------ THE RECORDS

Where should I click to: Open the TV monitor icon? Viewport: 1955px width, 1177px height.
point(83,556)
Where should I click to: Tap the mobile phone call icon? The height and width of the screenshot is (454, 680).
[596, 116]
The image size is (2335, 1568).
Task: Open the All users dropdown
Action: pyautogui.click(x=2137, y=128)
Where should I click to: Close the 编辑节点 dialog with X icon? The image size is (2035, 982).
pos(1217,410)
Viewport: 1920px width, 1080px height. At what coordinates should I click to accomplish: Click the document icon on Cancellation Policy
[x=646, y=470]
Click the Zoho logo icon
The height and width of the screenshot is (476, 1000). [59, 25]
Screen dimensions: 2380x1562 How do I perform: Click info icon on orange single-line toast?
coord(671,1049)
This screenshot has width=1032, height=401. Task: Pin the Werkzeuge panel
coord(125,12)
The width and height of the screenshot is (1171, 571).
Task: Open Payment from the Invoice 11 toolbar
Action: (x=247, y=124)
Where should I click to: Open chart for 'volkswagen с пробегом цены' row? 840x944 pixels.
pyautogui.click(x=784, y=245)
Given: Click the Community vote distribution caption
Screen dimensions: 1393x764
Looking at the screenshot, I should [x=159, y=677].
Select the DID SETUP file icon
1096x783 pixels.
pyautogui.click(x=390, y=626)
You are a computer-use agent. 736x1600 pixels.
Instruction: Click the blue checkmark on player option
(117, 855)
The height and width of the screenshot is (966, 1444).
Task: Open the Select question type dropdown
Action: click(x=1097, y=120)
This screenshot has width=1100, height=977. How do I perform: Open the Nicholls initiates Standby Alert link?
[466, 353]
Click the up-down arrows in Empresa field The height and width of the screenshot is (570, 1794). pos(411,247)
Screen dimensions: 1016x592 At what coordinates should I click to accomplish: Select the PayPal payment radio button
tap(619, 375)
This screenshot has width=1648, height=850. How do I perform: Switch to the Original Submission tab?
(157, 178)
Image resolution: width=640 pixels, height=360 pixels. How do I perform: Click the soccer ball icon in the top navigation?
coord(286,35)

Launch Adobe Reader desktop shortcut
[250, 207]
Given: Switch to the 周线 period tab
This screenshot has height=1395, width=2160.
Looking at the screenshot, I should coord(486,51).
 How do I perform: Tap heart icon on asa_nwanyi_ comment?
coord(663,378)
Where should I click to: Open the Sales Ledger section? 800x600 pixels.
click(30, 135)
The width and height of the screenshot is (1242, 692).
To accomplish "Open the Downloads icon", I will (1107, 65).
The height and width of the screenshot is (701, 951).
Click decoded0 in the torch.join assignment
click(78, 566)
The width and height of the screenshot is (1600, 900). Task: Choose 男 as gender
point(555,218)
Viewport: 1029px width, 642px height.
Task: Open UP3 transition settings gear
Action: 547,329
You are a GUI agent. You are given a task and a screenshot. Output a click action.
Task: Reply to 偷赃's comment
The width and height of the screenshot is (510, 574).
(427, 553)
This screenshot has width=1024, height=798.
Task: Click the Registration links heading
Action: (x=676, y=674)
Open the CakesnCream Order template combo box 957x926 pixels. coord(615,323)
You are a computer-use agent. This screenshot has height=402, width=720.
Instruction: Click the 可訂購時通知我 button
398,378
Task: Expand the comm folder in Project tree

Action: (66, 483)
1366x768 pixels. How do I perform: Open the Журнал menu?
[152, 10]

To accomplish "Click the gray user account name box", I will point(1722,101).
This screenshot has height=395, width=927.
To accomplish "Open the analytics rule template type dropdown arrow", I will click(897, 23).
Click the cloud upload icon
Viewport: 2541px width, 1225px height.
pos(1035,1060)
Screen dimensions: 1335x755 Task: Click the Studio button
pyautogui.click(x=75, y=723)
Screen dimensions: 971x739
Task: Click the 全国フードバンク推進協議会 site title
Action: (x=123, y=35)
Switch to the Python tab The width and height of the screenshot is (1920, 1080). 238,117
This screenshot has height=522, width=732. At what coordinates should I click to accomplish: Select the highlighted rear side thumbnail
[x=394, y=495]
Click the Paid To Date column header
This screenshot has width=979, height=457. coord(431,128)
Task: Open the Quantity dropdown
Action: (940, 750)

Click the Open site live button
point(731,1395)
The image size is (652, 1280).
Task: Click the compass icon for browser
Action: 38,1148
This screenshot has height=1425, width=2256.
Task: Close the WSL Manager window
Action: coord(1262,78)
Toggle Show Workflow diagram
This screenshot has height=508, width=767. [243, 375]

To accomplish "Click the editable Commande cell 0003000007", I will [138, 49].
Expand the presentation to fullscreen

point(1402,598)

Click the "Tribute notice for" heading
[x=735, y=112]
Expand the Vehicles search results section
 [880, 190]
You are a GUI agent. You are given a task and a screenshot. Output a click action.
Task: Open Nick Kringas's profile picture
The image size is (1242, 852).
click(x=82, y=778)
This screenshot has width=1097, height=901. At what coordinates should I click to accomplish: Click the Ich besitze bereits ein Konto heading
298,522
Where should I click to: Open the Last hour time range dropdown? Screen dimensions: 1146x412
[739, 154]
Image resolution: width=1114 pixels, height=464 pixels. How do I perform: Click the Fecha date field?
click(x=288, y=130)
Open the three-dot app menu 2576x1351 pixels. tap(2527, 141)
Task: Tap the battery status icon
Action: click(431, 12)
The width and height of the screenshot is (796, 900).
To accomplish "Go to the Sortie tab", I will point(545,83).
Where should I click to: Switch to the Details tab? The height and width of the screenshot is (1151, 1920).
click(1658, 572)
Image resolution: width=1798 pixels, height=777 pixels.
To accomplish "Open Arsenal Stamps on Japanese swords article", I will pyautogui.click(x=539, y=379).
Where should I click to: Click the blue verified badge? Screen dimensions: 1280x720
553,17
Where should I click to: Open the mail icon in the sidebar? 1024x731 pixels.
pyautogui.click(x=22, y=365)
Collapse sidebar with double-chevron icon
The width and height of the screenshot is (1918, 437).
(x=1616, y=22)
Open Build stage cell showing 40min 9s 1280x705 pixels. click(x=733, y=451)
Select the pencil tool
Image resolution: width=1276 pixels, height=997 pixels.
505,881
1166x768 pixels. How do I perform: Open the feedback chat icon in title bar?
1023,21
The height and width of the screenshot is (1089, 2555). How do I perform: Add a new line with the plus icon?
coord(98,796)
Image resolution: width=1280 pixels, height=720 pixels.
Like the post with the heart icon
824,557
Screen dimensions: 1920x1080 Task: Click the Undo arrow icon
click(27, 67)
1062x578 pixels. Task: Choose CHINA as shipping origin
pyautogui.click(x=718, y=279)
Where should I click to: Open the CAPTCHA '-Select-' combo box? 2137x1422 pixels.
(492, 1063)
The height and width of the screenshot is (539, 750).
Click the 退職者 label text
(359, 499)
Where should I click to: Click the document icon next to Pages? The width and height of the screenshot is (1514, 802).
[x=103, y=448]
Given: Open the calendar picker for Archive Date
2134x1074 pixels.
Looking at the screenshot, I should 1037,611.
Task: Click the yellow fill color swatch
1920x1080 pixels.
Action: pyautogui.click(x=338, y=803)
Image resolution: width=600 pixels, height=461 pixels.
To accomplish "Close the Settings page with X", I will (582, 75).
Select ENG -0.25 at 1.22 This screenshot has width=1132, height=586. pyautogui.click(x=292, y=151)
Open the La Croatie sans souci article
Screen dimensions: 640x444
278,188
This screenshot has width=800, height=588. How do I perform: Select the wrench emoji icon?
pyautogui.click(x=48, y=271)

------------

**WHAT IS ASKED**
Please return the whole listing above, reproducing every line without any change.

**WRITTEN ANSWER**
Where should I click to: Open the TV monitor icon? Viewport: 1955px width, 1177px height.
point(83,556)
Where should I click to: Tap the mobile phone call icon? The height and width of the screenshot is (454, 680).
[596, 116]
The image size is (2335, 1568).
Task: Open the All users dropdown
Action: pyautogui.click(x=2137, y=128)
Where should I click to: Close the 编辑节点 dialog with X icon? The image size is (2035, 982).
pos(1217,410)
Viewport: 1920px width, 1080px height. At what coordinates should I click to accomplish: Click the document icon on Cancellation Policy
[x=646, y=470]
Click the Zoho logo icon
The height and width of the screenshot is (476, 1000). [59, 25]
Screen dimensions: 2380x1562 How do I perform: Click info icon on orange single-line toast?
coord(671,1049)
This screenshot has width=1032, height=401. Task: Pin the Werkzeuge panel
coord(125,12)
The width and height of the screenshot is (1171, 571).
Task: Open Payment from the Invoice 11 toolbar
Action: (x=247, y=124)
Where should I click to: Open chart for 'volkswagen с пробегом цены' row? 840x944 pixels.
pyautogui.click(x=784, y=245)
Given: Click the Community vote distribution caption
Screen dimensions: 1393x764
Looking at the screenshot, I should [x=159, y=677].
Select the DID SETUP file icon
1096x783 pixels.
pyautogui.click(x=390, y=626)
You are a computer-use agent. 736x1600 pixels.
Instruction: Click the blue checkmark on player option
(117, 855)
The height and width of the screenshot is (966, 1444).
Task: Open the Select question type dropdown
Action: click(x=1097, y=120)
This screenshot has width=1100, height=977. How do I perform: Open the Nicholls initiates Standby Alert link?
[466, 353]
Click the up-down arrows in Empresa field The height and width of the screenshot is (570, 1794). pos(411,247)
Screen dimensions: 1016x592 At what coordinates should I click to accomplish: Select the PayPal payment radio button
tap(619, 375)
This screenshot has width=1648, height=850. How do I perform: Switch to the Original Submission tab?
(157, 178)
Image resolution: width=640 pixels, height=360 pixels. How do I perform: Click the soccer ball icon in the top navigation?
coord(286,35)

Launch Adobe Reader desktop shortcut
[250, 207]
Given: Switch to the 周线 period tab
This screenshot has height=1395, width=2160.
Looking at the screenshot, I should coord(486,51).
 How do I perform: Tap heart icon on asa_nwanyi_ comment?
coord(663,378)
Where should I click to: Open the Sales Ledger section? 800x600 pixels.
click(30, 135)
The width and height of the screenshot is (1242, 692).
To accomplish "Open the Downloads icon", I will (1107, 65).
The height and width of the screenshot is (701, 951).
Click decoded0 in the torch.join assignment
click(78, 566)
The width and height of the screenshot is (1600, 900). Task: Choose 男 as gender
point(555,218)
Viewport: 1029px width, 642px height.
Task: Open UP3 transition settings gear
Action: 547,329
You are a GUI agent. You are given a task and a screenshot. Output a click action.
Task: Reply to 偷赃's comment
The width and height of the screenshot is (510, 574).
(427, 553)
This screenshot has width=1024, height=798.
Task: Click the Registration links heading
Action: (x=676, y=674)
Open the CakesnCream Order template combo box 957x926 pixels. coord(615,323)
You are a computer-use agent. This screenshot has height=402, width=720.
Instruction: Click the 可訂購時通知我 button
398,378
Task: Expand the comm folder in Project tree

Action: (66, 483)
1366x768 pixels. How do I perform: Open the Журнал menu?
[152, 10]

To accomplish "Click the gray user account name box", I will point(1722,101).
This screenshot has height=395, width=927.
To accomplish "Open the analytics rule template type dropdown arrow", I will click(897, 23).
Click the cloud upload icon
Viewport: 2541px width, 1225px height.
pos(1035,1060)
Screen dimensions: 1335x755 Task: Click the Studio button
pyautogui.click(x=75, y=723)
Screen dimensions: 971x739
Task: Click the 全国フードバンク推進協議会 site title
Action: (x=123, y=35)
Switch to the Python tab The width and height of the screenshot is (1920, 1080). 238,117
This screenshot has height=522, width=732. At what coordinates should I click to accomplish: Select the highlighted rear side thumbnail
[x=394, y=495]
Click the Paid To Date column header
This screenshot has width=979, height=457. coord(431,128)
Task: Open the Quantity dropdown
Action: (940, 750)

Click the Open site live button
point(731,1395)
The image size is (652, 1280).
Task: Click the compass icon for browser
Action: 38,1148
This screenshot has height=1425, width=2256.
Task: Close the WSL Manager window
Action: coord(1262,78)
Toggle Show Workflow diagram
This screenshot has height=508, width=767. [243, 375]

To accomplish "Click the editable Commande cell 0003000007", I will [138, 49].
Expand the presentation to fullscreen

point(1402,598)

Click the "Tribute notice for" heading
[x=735, y=112]
Expand the Vehicles search results section
 [880, 190]
You are a GUI agent. You are given a task and a screenshot. Output a click action.
Task: Open Nick Kringas's profile picture
The image size is (1242, 852).
click(x=82, y=778)
This screenshot has width=1097, height=901. At what coordinates should I click to accomplish: Click the Ich besitze bereits ein Konto heading
298,522
Where should I click to: Open the Last hour time range dropdown? Screen dimensions: 1146x412
[739, 154]
Image resolution: width=1114 pixels, height=464 pixels. How do I perform: Click the Fecha date field?
click(x=288, y=130)
Open the three-dot app menu 2576x1351 pixels. tap(2527, 141)
Task: Tap the battery status icon
Action: click(431, 12)
The width and height of the screenshot is (796, 900).
To accomplish "Go to the Sortie tab", I will point(545,83).
Where should I click to: Switch to the Details tab? The height and width of the screenshot is (1151, 1920).
click(1658, 572)
Image resolution: width=1798 pixels, height=777 pixels.
To accomplish "Open Arsenal Stamps on Japanese swords article", I will pyautogui.click(x=539, y=379).
Where should I click to: Click the blue verified badge? Screen dimensions: 1280x720
553,17
Where should I click to: Open the mail icon in the sidebar? 1024x731 pixels.
pyautogui.click(x=22, y=365)
Collapse sidebar with double-chevron icon
The width and height of the screenshot is (1918, 437).
(x=1616, y=22)
Open Build stage cell showing 40min 9s 1280x705 pixels. click(x=733, y=451)
Select the pencil tool
Image resolution: width=1276 pixels, height=997 pixels.
505,881
1166x768 pixels. How do I perform: Open the feedback chat icon in title bar?
1023,21
The height and width of the screenshot is (1089, 2555). How do I perform: Add a new line with the plus icon?
coord(98,796)
Image resolution: width=1280 pixels, height=720 pixels.
Like the post with the heart icon
824,557
Screen dimensions: 1920x1080 Task: Click the Undo arrow icon
click(27, 67)
1062x578 pixels. Task: Choose CHINA as shipping origin
pyautogui.click(x=718, y=279)
Where should I click to: Open the CAPTCHA '-Select-' combo box? 2137x1422 pixels.
(492, 1063)
The height and width of the screenshot is (539, 750).
Click the 退職者 label text
(359, 499)
Where should I click to: Click the document icon next to Pages? The width and height of the screenshot is (1514, 802).
[x=103, y=448]
Given: Open the calendar picker for Archive Date
2134x1074 pixels.
Looking at the screenshot, I should 1037,611.
Task: Click the yellow fill color swatch
1920x1080 pixels.
Action: pyautogui.click(x=338, y=803)
Image resolution: width=600 pixels, height=461 pixels.
To accomplish "Close the Settings page with X", I will (582, 75).
Select ENG -0.25 at 1.22 This screenshot has width=1132, height=586. pyautogui.click(x=292, y=151)
Open the La Croatie sans souci article
Screen dimensions: 640x444
278,188
This screenshot has width=800, height=588. How do I perform: Select the wrench emoji icon?
pyautogui.click(x=48, y=271)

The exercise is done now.